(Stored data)
• • •
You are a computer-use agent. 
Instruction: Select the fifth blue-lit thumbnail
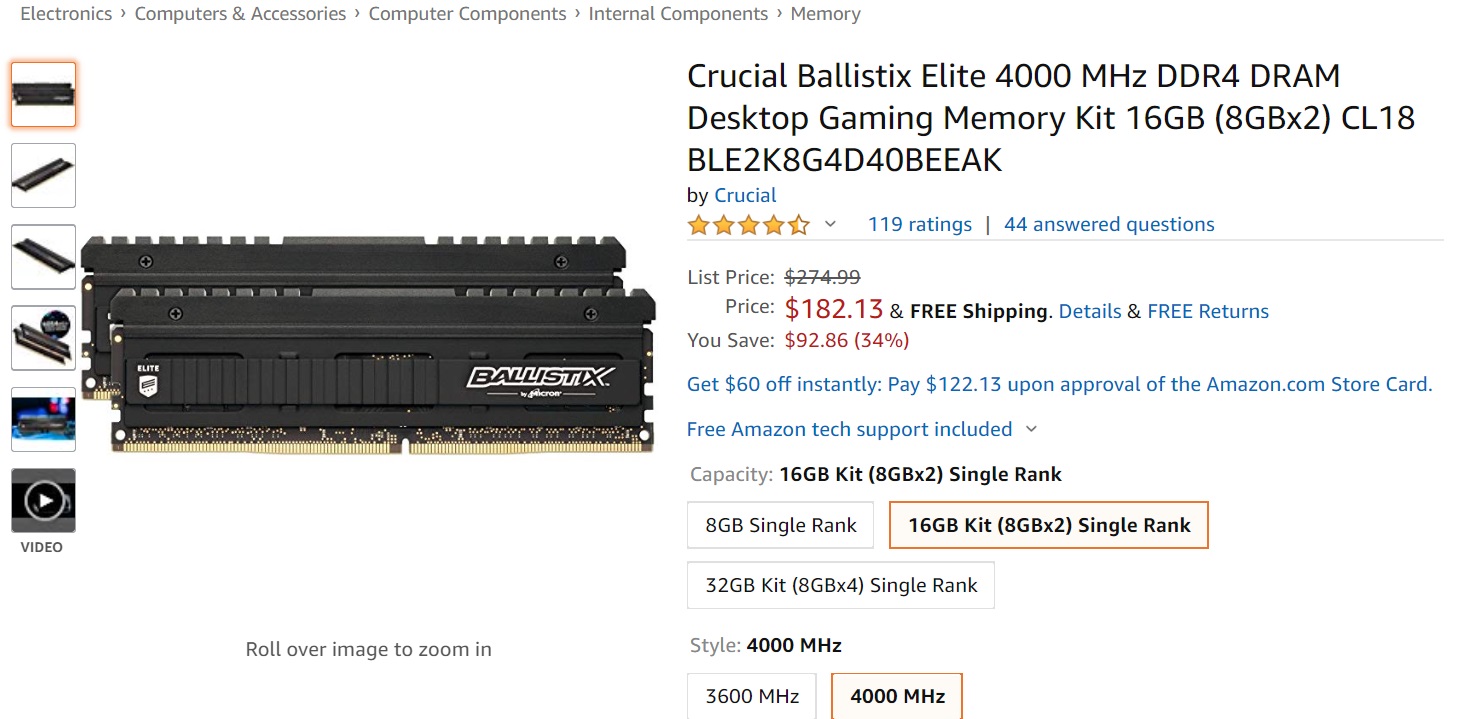pos(43,419)
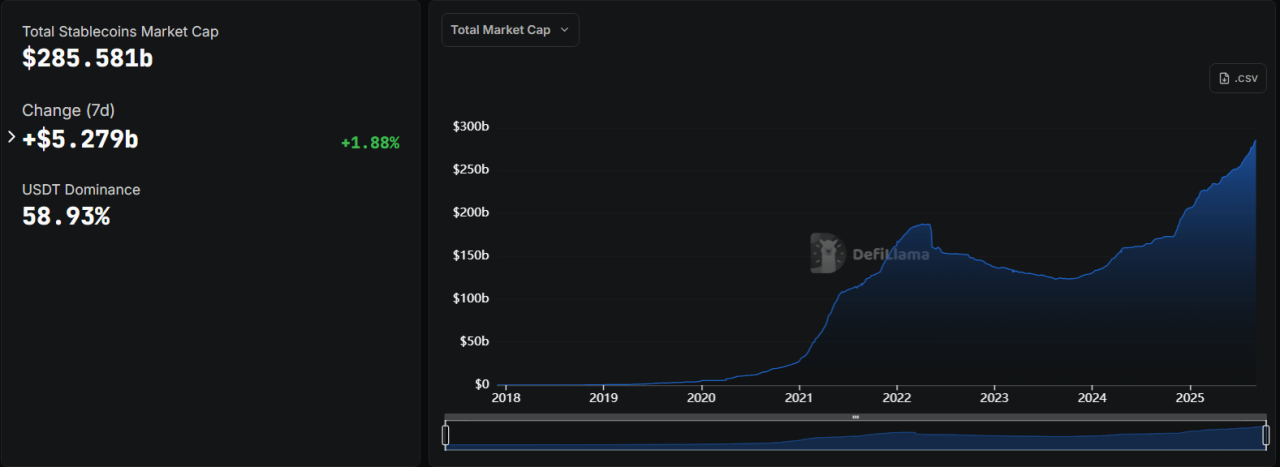
Task: Click the mini chart overview in range selector
Action: click(855, 437)
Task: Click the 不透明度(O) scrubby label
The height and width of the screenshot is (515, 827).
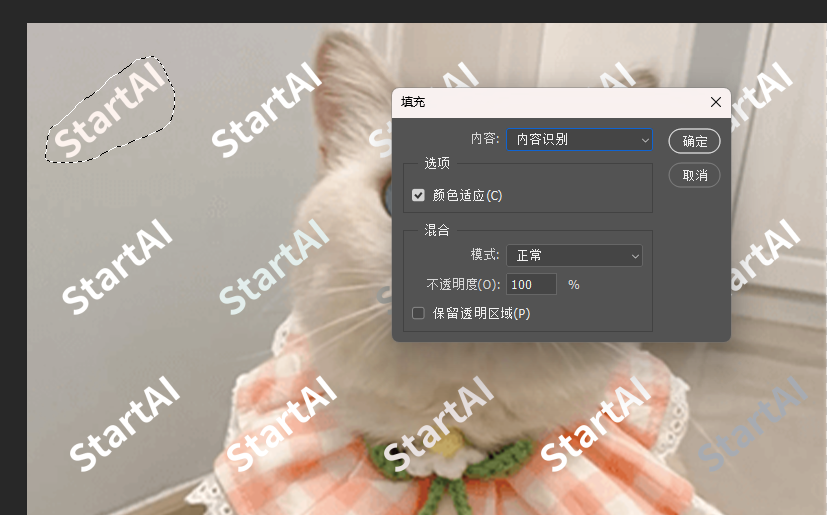Action: (463, 285)
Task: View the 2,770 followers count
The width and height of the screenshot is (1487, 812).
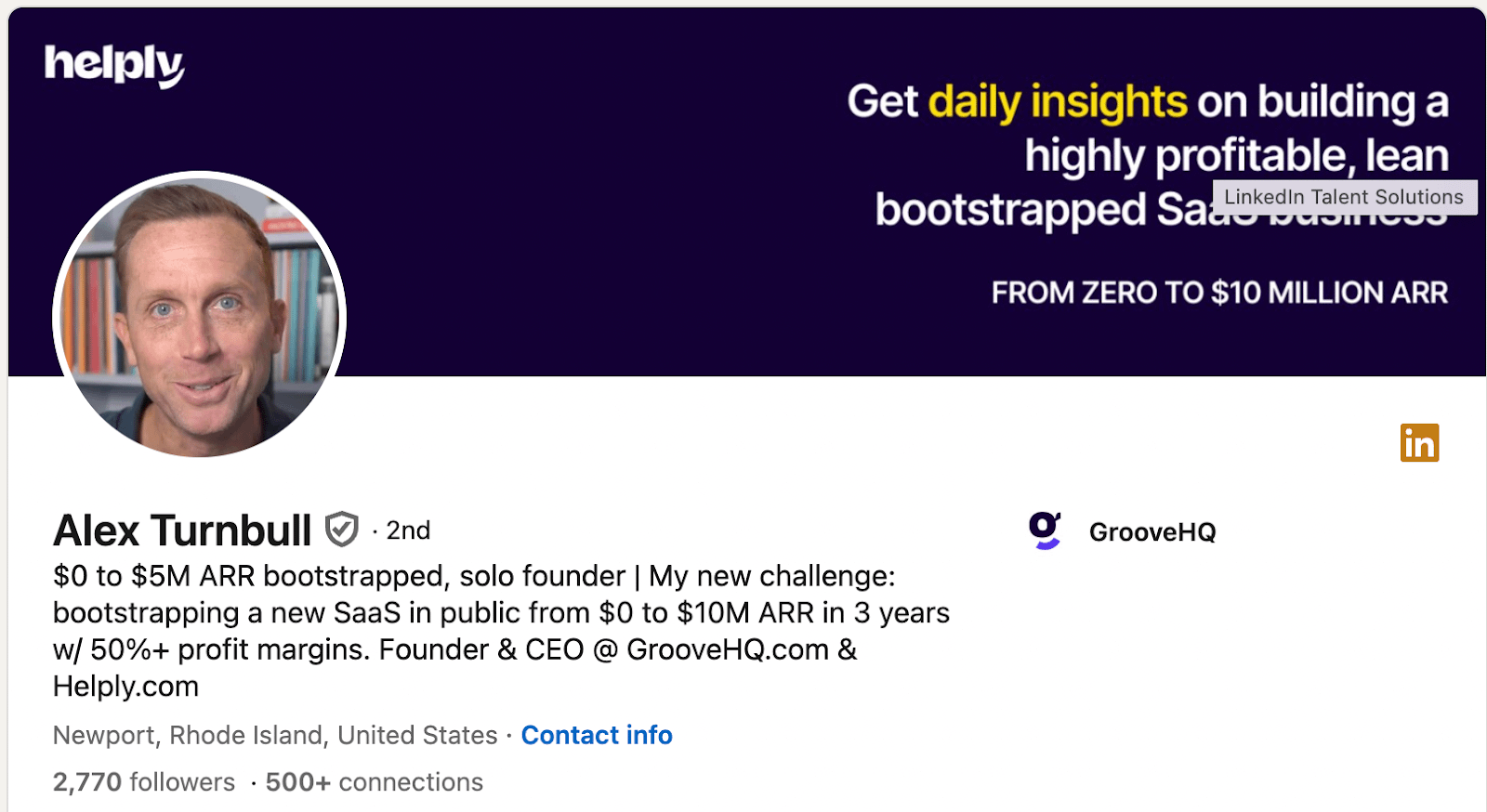Action: (144, 782)
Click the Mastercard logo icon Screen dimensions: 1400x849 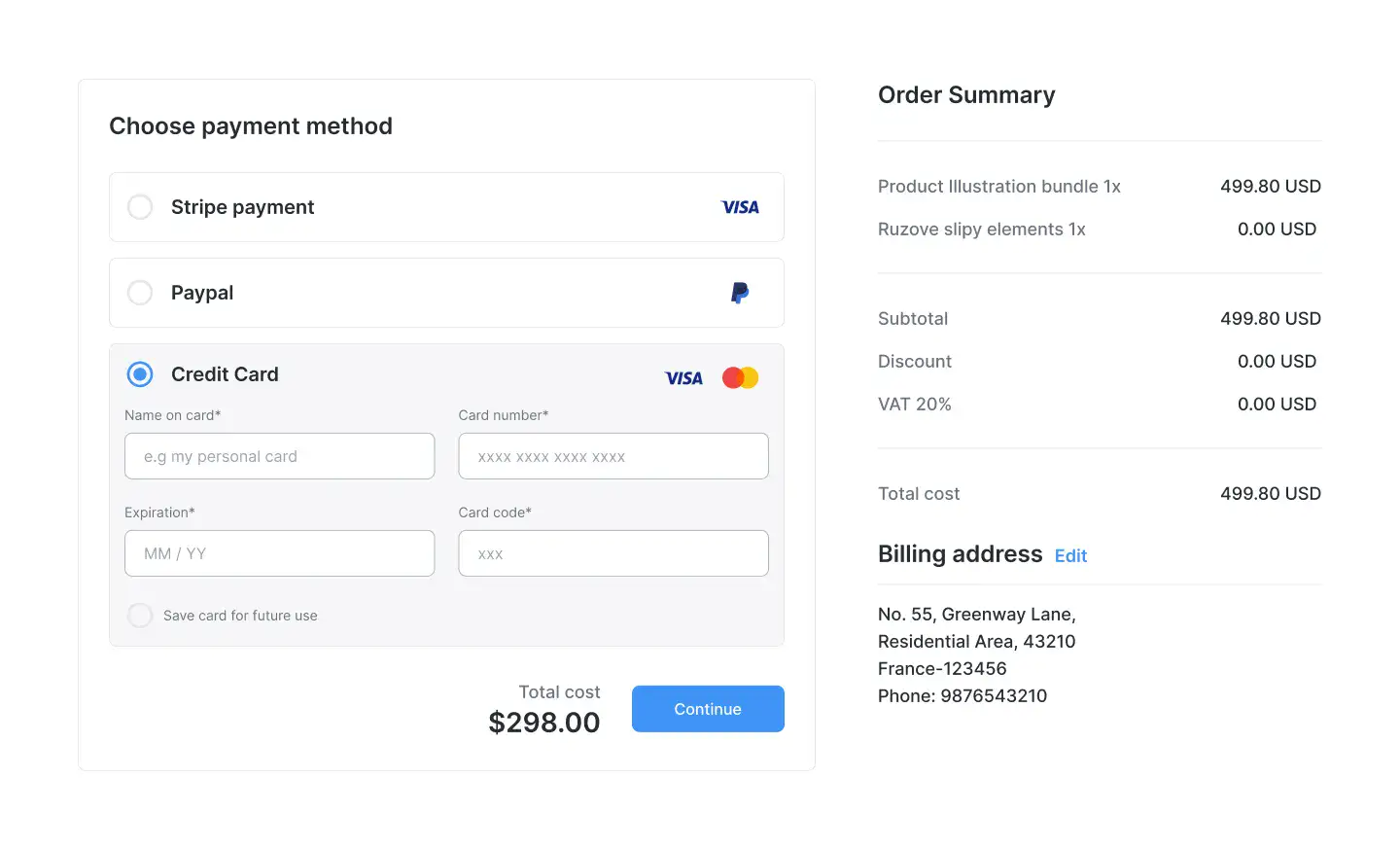tap(740, 377)
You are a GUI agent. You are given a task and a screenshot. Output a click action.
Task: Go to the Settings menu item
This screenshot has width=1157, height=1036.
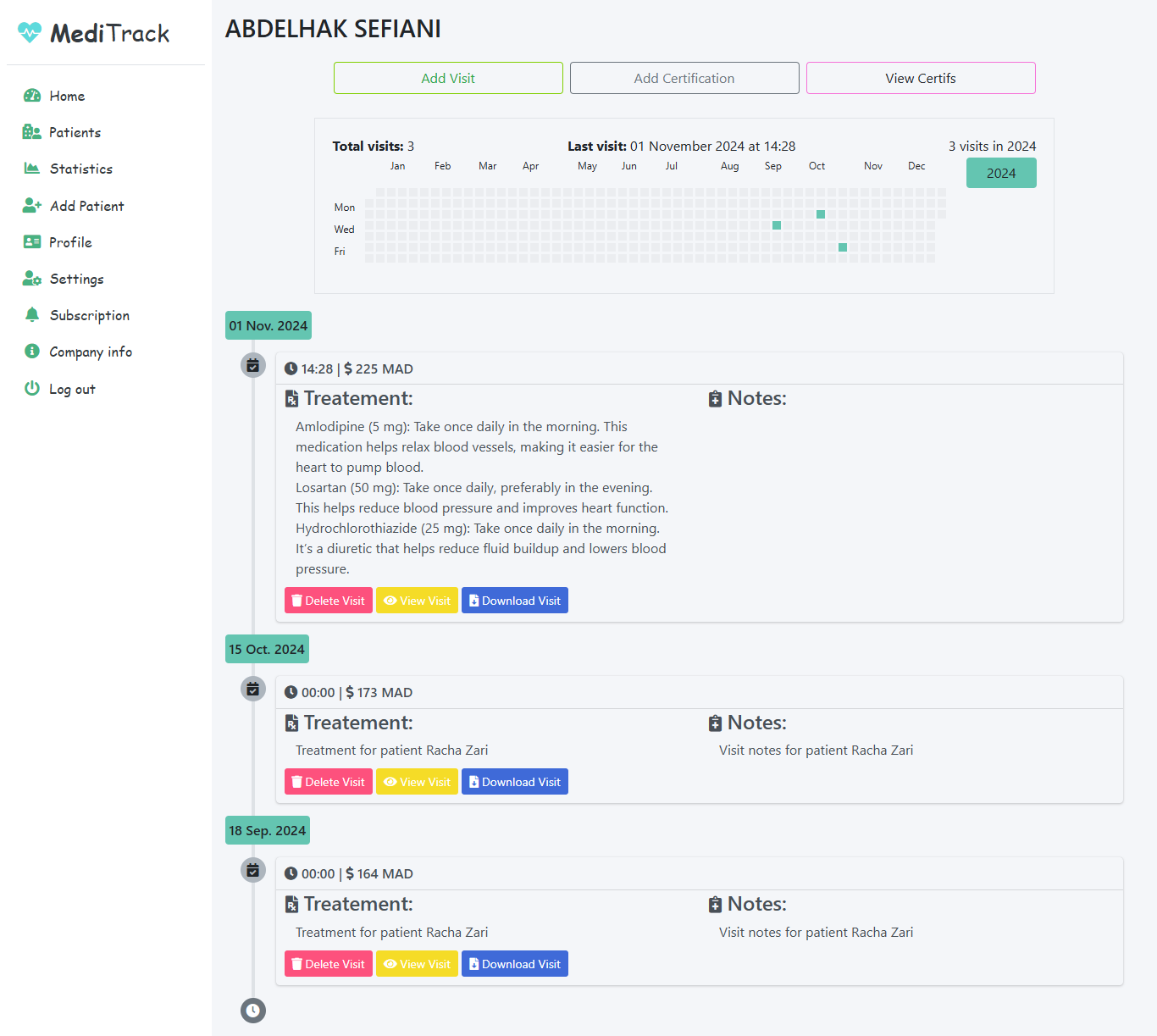coord(76,279)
• • •
BRIEF: Copy out only the lines from the one containing "You are a GUI" to the end of the entries, unchanged. Drop the pictures.

RESULT OF THE EXERCISE:
You are a GUI agent. You are given a task and a screenshot. Output a click action.
Task: Go to the Settings menu item
This screenshot has width=1157, height=1036.
coord(76,279)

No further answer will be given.